The problem:
Copy the records below in full, changing no character.

(Pixel coordinate grounding data)

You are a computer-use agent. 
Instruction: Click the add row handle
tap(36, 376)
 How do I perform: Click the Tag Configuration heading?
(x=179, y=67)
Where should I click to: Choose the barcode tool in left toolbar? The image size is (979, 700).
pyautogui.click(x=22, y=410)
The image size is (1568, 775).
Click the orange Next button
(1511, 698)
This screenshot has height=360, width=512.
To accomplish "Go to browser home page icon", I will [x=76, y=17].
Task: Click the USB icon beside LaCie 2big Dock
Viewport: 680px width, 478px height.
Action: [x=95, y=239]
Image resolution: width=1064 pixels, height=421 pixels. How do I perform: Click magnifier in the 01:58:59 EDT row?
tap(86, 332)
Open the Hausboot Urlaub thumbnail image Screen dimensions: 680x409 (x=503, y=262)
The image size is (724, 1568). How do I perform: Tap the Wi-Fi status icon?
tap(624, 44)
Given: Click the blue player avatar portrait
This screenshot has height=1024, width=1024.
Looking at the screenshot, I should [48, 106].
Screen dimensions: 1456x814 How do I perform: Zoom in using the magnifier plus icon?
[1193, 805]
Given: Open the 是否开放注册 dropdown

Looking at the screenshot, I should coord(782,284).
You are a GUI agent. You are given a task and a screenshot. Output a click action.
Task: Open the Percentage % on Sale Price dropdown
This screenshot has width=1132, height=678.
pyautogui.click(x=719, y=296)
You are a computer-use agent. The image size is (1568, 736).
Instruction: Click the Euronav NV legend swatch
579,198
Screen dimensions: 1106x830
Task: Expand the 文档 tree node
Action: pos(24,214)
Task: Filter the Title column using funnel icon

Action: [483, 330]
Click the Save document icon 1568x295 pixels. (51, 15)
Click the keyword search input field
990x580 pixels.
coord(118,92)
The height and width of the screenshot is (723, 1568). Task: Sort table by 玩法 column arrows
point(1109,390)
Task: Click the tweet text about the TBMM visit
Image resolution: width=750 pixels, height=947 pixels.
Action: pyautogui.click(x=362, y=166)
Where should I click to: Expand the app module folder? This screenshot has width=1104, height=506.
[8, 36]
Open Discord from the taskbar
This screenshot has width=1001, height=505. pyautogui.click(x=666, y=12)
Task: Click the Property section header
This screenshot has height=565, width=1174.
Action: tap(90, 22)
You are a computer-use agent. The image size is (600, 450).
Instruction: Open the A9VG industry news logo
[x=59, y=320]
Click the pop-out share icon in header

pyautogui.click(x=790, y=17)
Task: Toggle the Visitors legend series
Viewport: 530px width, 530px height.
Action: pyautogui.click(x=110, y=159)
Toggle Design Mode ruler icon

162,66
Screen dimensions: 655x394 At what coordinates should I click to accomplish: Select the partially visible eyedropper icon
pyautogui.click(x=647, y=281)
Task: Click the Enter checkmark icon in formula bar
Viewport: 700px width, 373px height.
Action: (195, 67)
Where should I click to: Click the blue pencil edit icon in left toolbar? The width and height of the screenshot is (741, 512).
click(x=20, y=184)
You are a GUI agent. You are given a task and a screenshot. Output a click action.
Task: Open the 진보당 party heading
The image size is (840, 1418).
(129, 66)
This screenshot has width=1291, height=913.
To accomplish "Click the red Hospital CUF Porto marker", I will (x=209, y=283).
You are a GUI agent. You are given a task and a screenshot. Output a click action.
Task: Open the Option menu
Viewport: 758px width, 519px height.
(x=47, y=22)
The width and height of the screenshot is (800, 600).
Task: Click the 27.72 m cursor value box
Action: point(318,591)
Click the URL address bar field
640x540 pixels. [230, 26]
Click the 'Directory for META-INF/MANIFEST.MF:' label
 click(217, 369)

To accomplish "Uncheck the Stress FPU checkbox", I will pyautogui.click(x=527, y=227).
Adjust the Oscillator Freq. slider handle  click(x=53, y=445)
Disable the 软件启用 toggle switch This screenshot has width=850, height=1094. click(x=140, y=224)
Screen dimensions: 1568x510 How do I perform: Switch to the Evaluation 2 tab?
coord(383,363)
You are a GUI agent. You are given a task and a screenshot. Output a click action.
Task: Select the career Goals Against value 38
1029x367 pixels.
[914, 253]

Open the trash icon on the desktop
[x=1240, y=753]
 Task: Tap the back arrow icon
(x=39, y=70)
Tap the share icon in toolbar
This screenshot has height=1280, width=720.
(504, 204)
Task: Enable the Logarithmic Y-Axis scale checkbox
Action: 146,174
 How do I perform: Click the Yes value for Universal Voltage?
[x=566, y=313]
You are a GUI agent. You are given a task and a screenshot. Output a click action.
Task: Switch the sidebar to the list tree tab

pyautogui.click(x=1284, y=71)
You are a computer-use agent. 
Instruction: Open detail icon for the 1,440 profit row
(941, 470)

Response below:
You are a computer-use agent. 
Instruction: Click the add row handle
tap(36, 376)
 How do I perform: Click the Tag Configuration heading?
(x=179, y=67)
Where should I click to: Choose the barcode tool in left toolbar? The image size is (979, 700).
pyautogui.click(x=22, y=410)
The image size is (1568, 775).
Click the orange Next button
(1511, 698)
This screenshot has height=360, width=512.
To accomplish "Go to browser home page icon", I will [x=76, y=17].
Task: Click the USB icon beside LaCie 2big Dock
Viewport: 680px width, 478px height.
Action: [x=95, y=239]
Image resolution: width=1064 pixels, height=421 pixels. How do I perform: Click magnifier in the 01:58:59 EDT row?
tap(86, 332)
Open the Hausboot Urlaub thumbnail image Screen dimensions: 680x409 (x=503, y=262)
The image size is (724, 1568). How do I perform: Tap the Wi-Fi status icon?
tap(624, 44)
Given: Click the blue player avatar portrait
This screenshot has height=1024, width=1024.
Looking at the screenshot, I should [48, 106].
Screen dimensions: 1456x814 How do I perform: Zoom in using the magnifier plus icon?
[1193, 805]
Given: Open the 是否开放注册 dropdown

Looking at the screenshot, I should coord(782,284).
You are a GUI agent. You are given a task and a screenshot. Output a click action.
Task: Open the Percentage % on Sale Price dropdown
This screenshot has width=1132, height=678.
pyautogui.click(x=719, y=296)
You are a computer-use agent. The image size is (1568, 736).
Instruction: Click the Euronav NV legend swatch
579,198
Screen dimensions: 1106x830
Task: Expand the 文档 tree node
Action: pos(24,214)
Task: Filter the Title column using funnel icon

Action: [483, 330]
Click the Save document icon 1568x295 pixels. (51, 15)
Click the keyword search input field
990x580 pixels.
coord(118,92)
The height and width of the screenshot is (723, 1568). Task: Sort table by 玩法 column arrows
point(1109,390)
Task: Click the tweet text about the TBMM visit
Image resolution: width=750 pixels, height=947 pixels.
Action: pyautogui.click(x=362, y=166)
Where should I click to: Expand the app module folder? This screenshot has width=1104, height=506.
[8, 36]
Open Discord from the taskbar
This screenshot has width=1001, height=505. pyautogui.click(x=666, y=12)
Task: Click the Property section header
This screenshot has height=565, width=1174.
Action: tap(90, 22)
You are a computer-use agent. The image size is (600, 450).
Instruction: Open the A9VG industry news logo
[x=59, y=320]
Click the pop-out share icon in header

pyautogui.click(x=790, y=17)
Task: Toggle the Visitors legend series
Viewport: 530px width, 530px height.
Action: pyautogui.click(x=110, y=159)
Toggle Design Mode ruler icon

162,66
Screen dimensions: 655x394 At what coordinates should I click to accomplish: Select the partially visible eyedropper icon
pyautogui.click(x=647, y=281)
Task: Click the Enter checkmark icon in formula bar
Viewport: 700px width, 373px height.
Action: (195, 67)
Where should I click to: Click the blue pencil edit icon in left toolbar? The width and height of the screenshot is (741, 512).
click(x=20, y=184)
You are a GUI agent. You are given a task and a screenshot. Output a click action.
Task: Open the 진보당 party heading
The image size is (840, 1418).
(129, 66)
This screenshot has width=1291, height=913.
To accomplish "Click the red Hospital CUF Porto marker", I will (x=209, y=283).
You are a GUI agent. You are given a task and a screenshot. Output a click action.
Task: Open the Option menu
Viewport: 758px width, 519px height.
(x=47, y=22)
The width and height of the screenshot is (800, 600).
Task: Click the 27.72 m cursor value box
Action: point(318,591)
Click the URL address bar field
640x540 pixels. [230, 26]
Click the 'Directory for META-INF/MANIFEST.MF:' label
 click(217, 369)

To accomplish "Uncheck the Stress FPU checkbox", I will pyautogui.click(x=527, y=227).
Adjust the Oscillator Freq. slider handle  click(x=53, y=445)
Disable the 软件启用 toggle switch This screenshot has width=850, height=1094. click(x=140, y=224)
Screen dimensions: 1568x510 How do I perform: Switch to the Evaluation 2 tab?
coord(383,363)
You are a GUI agent. You are given a task and a screenshot. Output a click action.
Task: Select the career Goals Against value 38
1029x367 pixels.
[914, 253]

Open the trash icon on the desktop
[x=1240, y=753]
 Task: Tap the back arrow icon
(x=39, y=70)
Tap the share icon in toolbar
This screenshot has height=1280, width=720.
(504, 204)
Task: Enable the Logarithmic Y-Axis scale checkbox
Action: 146,174
 How do I perform: Click the Yes value for Universal Voltage?
[x=566, y=313]
You are a GUI agent. You are given a task and a screenshot. Output a click action.
Task: Switch the sidebar to the list tree tab

pyautogui.click(x=1284, y=71)
You are a computer-use agent. 
Instruction: Open detail icon for the 1,440 profit row
(941, 470)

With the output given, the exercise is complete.